I think our problem is not epistemological or metaphysical, but psychological and above all moral and spiritual. In our new electronic phantasmagoria, people have become indifferent to the notions of truth and reality. And this disposition has not been forced upon them: they have chosen it quite willingly. The interest of many is not truth and objective reality but images and sensations, and the rapid advance of technology enables us to create images and sensations of astonishing power.

Any “reality” is as good as any other. You choose! Seems? Nay, ‘tis.

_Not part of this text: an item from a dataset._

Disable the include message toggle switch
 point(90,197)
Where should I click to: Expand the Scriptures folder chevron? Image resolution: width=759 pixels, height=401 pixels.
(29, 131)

Unfortunately, this world of willed illusion becomes also, by the operation of political correctness, a world of willed delusion. People don’t merely choose what to look at; they choose what to believe. Postmodern philosophers and theologians deny Mr Hancock’s (or God’s) truth and objective reality: they speak approvingly of things being” true for you” or “true for me.” And of course this just means we can’t talk about truth at all. The philosophers and theologians have been guided by the politicians who tell them not to insist that there is such a thing as the objective truth – because to do so might “offend” someone who holds to “a different truth.”

Welcome to the world of “equality” and “diversity.”

We have replaced the gospel of St John with the gospel of Pontius Pilate.

This is not going to end well. If we are no longer concerned to inhabit reality but instead we evaluate any image, any sensation, only insofar as it appeals to us, then we have no escape from a world of ubiquitous delusion. Jesus Christ referred to this activity as blasphemy against the Holy Spirit – which he declared to be the only unforgiveable sin. Unforgiveable because it is impossible to repent of it. If you say, “Lies be my truth” and “Delusion be my reality,” then you have chosen paranoid psychosis, madness – hell.

Allow me a personal recollection, please. In 1988 I began to write a novel about Tom and Lucy. These two young creatures of flesh and blood were increasingly drawn into a world which was all images and appearances. I found it intolerable and had to stop writing the damn thing: first, because some of the things that began to happen to Tom and Lucy were so horrific that they turned my stomach; and secondly, because it all sounded too far-fetched.

Well now, thirty years on, is it still so far-fetched?

If you are seeking a definition of the world we now inhabit, look no further than Christopher Marlowe’s Doctor Faustus where Mephistopheles, the Father of Lies, exclaims in terror and despair, “Why, this is hell; nor am I out of it!”